### [WHAT YOU NEED TO DO]
Only the lines from the top of the data through the line with "You are a computer-use agent. Screen dimensions: 690x564" should be repeated, each exactly as written.

### [INPUT FOR THIS TASK]
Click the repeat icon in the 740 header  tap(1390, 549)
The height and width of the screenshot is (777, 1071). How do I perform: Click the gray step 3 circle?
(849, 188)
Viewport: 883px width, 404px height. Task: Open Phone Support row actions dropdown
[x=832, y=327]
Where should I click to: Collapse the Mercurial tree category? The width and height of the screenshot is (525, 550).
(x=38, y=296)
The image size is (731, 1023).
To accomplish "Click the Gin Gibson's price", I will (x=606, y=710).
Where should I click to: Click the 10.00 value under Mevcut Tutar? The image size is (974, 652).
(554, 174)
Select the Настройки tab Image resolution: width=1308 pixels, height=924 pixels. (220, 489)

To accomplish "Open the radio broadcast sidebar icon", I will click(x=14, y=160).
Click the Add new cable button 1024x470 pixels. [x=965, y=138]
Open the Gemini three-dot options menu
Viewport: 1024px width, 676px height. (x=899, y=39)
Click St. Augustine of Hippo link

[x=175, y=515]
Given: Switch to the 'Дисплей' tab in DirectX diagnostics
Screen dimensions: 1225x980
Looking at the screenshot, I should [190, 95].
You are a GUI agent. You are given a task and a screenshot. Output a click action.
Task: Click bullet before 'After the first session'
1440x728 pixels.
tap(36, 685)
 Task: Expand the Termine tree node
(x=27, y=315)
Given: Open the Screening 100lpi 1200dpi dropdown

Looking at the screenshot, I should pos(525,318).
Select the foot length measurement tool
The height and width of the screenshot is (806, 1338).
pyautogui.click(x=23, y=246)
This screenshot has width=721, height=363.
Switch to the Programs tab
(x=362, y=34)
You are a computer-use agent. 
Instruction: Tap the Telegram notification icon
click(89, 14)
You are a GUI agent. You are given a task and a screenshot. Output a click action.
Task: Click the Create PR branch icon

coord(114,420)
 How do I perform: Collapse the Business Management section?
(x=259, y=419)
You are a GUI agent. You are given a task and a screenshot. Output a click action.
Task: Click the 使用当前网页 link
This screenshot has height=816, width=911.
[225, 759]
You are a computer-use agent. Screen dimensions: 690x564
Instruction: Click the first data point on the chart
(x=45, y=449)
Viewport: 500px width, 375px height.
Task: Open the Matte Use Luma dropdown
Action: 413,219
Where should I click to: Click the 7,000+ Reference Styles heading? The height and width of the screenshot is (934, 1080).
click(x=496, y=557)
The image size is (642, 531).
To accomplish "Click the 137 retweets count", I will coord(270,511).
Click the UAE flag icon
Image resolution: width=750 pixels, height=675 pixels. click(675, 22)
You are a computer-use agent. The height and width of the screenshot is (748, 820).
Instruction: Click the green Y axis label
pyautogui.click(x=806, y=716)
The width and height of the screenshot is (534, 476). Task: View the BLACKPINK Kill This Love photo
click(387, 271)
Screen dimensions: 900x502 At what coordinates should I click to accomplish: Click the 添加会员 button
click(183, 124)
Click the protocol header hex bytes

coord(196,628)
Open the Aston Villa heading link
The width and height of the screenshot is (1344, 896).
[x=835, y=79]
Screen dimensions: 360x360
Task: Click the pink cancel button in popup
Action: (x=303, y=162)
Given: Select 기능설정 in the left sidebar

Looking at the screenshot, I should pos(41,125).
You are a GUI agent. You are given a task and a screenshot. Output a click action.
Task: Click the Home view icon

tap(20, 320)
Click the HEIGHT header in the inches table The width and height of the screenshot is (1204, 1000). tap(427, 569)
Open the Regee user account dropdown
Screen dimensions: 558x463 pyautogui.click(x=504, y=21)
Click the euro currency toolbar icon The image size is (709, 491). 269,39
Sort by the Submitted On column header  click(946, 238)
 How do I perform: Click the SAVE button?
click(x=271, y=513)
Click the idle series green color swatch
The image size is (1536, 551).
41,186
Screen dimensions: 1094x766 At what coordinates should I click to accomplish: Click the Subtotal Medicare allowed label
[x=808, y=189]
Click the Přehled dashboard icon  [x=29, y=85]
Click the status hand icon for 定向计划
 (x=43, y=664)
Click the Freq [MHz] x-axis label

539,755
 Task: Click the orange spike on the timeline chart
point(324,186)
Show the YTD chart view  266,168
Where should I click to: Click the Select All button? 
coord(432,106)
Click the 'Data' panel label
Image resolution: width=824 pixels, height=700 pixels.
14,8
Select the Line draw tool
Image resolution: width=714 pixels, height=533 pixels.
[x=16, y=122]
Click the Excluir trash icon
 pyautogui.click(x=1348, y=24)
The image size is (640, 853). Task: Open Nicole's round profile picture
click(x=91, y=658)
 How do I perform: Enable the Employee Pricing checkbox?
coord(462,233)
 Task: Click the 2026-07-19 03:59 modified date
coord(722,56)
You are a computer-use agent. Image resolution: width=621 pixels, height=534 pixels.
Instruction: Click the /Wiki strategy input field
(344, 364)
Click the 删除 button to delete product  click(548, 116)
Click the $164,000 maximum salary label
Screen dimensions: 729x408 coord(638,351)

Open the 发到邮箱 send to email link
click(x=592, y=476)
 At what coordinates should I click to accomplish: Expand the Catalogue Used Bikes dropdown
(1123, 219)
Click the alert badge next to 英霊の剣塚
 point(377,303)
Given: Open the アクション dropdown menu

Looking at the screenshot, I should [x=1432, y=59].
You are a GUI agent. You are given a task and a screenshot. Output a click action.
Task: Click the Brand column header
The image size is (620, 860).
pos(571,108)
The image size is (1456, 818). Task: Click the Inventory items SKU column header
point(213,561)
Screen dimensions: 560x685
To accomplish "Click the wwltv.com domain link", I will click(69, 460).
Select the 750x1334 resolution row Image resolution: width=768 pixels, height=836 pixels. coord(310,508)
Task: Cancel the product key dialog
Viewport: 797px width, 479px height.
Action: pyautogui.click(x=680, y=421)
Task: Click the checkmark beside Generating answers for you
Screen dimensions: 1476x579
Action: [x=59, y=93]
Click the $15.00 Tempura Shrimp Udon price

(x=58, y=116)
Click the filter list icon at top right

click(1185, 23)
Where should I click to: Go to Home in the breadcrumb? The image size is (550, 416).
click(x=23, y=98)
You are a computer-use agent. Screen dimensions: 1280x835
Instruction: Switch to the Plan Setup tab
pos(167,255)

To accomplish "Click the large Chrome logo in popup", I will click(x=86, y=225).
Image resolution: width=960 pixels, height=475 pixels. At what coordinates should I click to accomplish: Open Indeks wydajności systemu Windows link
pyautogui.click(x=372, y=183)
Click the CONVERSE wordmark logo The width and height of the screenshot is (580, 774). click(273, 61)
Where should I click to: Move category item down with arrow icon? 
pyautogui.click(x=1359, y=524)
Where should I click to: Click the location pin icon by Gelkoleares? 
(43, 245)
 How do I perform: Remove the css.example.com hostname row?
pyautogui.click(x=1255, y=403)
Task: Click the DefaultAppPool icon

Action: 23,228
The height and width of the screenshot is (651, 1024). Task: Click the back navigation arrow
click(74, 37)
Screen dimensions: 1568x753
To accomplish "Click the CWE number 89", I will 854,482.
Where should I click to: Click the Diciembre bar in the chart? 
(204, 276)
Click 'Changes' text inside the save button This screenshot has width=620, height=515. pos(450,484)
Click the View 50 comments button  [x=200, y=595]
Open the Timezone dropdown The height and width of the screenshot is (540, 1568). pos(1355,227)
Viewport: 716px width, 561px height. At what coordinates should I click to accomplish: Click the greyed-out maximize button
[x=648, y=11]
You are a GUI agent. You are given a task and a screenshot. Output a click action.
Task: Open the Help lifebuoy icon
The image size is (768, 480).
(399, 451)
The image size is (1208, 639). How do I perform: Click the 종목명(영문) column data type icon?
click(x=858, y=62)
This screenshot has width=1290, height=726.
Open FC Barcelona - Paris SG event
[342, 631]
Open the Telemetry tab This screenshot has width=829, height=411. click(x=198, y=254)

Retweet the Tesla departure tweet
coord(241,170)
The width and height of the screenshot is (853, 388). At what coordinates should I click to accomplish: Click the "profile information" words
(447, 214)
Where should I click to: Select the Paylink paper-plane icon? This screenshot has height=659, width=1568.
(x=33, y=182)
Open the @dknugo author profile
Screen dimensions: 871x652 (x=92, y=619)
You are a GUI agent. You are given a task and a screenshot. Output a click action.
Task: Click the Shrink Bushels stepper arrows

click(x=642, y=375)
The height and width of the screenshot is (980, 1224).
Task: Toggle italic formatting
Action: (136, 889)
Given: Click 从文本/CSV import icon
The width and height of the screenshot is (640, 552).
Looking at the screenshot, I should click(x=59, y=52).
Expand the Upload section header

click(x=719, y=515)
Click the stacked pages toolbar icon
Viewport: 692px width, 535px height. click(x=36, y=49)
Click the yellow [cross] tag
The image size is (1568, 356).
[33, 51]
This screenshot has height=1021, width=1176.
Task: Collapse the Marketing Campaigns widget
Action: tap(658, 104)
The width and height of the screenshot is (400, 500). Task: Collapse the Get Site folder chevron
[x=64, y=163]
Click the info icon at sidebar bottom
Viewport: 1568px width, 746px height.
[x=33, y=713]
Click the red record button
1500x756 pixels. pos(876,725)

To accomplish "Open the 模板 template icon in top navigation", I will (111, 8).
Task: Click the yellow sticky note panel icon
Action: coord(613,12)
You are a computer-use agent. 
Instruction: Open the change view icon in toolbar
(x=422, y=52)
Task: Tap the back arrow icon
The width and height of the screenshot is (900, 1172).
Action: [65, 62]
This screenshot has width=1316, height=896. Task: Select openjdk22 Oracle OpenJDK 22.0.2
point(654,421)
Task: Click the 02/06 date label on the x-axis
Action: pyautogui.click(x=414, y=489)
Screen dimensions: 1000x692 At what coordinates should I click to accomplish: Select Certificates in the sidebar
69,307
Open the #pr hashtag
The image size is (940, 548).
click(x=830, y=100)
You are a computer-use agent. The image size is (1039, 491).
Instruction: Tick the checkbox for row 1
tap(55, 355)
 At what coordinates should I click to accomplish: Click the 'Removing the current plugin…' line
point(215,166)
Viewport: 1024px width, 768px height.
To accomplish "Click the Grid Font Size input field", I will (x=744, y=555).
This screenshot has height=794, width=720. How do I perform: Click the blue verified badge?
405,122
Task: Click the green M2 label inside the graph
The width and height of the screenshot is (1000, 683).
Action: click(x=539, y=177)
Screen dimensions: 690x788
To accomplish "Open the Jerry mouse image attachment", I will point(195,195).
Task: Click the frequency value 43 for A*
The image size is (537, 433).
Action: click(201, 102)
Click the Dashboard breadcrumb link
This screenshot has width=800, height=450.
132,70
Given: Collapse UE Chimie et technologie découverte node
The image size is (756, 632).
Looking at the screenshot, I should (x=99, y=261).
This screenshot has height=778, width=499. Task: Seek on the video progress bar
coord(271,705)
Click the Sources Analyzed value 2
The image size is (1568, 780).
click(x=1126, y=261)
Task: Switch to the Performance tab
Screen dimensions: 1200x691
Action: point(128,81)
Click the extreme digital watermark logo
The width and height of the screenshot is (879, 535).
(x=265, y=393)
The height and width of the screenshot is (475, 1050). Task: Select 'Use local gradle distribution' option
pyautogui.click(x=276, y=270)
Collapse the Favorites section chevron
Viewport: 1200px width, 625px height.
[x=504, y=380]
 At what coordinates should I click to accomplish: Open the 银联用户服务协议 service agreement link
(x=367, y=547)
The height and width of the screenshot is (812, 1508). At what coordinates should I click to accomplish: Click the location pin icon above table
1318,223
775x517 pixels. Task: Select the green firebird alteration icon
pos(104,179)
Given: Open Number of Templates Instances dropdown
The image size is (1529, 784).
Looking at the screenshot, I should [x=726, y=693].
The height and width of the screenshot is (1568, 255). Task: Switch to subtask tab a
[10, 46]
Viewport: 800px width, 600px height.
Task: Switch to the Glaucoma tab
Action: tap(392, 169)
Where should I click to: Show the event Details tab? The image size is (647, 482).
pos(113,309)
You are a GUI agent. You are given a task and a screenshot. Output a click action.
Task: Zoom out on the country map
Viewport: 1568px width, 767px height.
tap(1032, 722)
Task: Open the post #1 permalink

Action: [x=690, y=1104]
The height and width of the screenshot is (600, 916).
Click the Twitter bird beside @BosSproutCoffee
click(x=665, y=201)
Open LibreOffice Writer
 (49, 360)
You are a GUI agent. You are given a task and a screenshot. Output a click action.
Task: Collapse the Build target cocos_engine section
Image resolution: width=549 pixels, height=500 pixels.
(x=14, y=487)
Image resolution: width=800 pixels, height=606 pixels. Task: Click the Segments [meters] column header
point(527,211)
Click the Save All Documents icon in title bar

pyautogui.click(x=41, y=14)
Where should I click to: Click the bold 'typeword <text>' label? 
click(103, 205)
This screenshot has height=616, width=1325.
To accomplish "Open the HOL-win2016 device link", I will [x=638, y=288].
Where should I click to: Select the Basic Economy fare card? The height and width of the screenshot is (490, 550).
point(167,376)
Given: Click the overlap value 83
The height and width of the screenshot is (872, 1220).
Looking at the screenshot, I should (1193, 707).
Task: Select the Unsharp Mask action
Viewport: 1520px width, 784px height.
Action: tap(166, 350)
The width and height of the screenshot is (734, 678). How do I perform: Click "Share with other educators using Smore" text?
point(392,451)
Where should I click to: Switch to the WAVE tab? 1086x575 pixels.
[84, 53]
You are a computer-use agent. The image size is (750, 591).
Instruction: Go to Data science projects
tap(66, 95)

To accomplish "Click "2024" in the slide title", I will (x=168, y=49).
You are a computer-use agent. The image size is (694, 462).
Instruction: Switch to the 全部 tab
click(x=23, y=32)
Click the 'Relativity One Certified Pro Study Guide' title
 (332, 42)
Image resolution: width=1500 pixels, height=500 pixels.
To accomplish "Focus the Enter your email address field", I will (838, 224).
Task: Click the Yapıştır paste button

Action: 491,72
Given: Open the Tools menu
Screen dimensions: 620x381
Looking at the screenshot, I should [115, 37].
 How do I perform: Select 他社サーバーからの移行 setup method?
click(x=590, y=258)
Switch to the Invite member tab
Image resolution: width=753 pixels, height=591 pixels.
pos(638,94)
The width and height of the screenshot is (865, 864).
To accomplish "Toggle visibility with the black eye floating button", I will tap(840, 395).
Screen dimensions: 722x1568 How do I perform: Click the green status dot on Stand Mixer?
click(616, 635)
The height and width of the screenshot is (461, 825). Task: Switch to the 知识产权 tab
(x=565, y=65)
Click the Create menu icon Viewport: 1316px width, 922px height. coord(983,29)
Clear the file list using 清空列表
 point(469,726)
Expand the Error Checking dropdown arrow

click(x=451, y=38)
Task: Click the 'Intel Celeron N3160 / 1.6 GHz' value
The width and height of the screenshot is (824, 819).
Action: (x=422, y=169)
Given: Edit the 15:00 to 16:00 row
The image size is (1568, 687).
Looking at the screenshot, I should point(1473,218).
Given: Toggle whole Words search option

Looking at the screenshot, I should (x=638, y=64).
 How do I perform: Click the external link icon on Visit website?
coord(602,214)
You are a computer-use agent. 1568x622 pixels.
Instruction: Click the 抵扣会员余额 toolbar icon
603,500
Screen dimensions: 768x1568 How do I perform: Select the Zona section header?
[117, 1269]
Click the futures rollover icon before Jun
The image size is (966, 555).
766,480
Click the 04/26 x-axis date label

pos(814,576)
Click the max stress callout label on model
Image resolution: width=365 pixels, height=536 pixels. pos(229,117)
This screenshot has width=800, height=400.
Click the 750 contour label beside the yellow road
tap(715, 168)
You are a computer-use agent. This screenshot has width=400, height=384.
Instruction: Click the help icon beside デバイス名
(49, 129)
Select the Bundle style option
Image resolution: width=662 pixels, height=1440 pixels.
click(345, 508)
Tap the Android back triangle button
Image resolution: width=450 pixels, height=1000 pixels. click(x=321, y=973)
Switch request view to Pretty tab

### [WRITTEN REPLY]
Click the repeat icon in the 740 header  tap(1390, 549)
The height and width of the screenshot is (777, 1071). How do I perform: Click the gray step 3 circle?
(849, 188)
Viewport: 883px width, 404px height. Task: Open Phone Support row actions dropdown
[x=832, y=327]
Where should I click to: Collapse the Mercurial tree category? The width and height of the screenshot is (525, 550).
(x=38, y=296)
The image size is (731, 1023).
To accomplish "Click the Gin Gibson's price", I will (x=606, y=710).
Where should I click to: Click the 10.00 value under Mevcut Tutar? The image size is (974, 652).
(554, 174)
Select the Настройки tab Image resolution: width=1308 pixels, height=924 pixels. (220, 489)

To accomplish "Open the radio broadcast sidebar icon", I will click(x=14, y=160).
Click the Add new cable button 1024x470 pixels. [x=965, y=138]
Open the Gemini three-dot options menu
Viewport: 1024px width, 676px height. (x=899, y=39)
Click St. Augustine of Hippo link

[x=175, y=515]
Given: Switch to the 'Дисплей' tab in DirectX diagnostics
Screen dimensions: 1225x980
Looking at the screenshot, I should [190, 95].
You are a GUI agent. You are given a task and a screenshot. Output a click action.
Task: Click bullet before 'After the first session'
1440x728 pixels.
tap(36, 685)
 Task: Expand the Termine tree node
(x=27, y=315)
Given: Open the Screening 100lpi 1200dpi dropdown

Looking at the screenshot, I should pos(525,318).
Select the foot length measurement tool
The height and width of the screenshot is (806, 1338).
pyautogui.click(x=23, y=246)
This screenshot has width=721, height=363.
Switch to the Programs tab
(x=362, y=34)
You are a computer-use agent. 
Instruction: Tap the Telegram notification icon
click(89, 14)
You are a GUI agent. You are given a task and a screenshot. Output a click action.
Task: Click the Create PR branch icon

coord(114,420)
 How do I perform: Collapse the Business Management section?
(x=259, y=419)
You are a GUI agent. You are given a task and a screenshot. Output a click action.
Task: Click the 使用当前网页 link
This screenshot has height=816, width=911.
[225, 759]
You are a computer-use agent. Screen dimensions: 690x564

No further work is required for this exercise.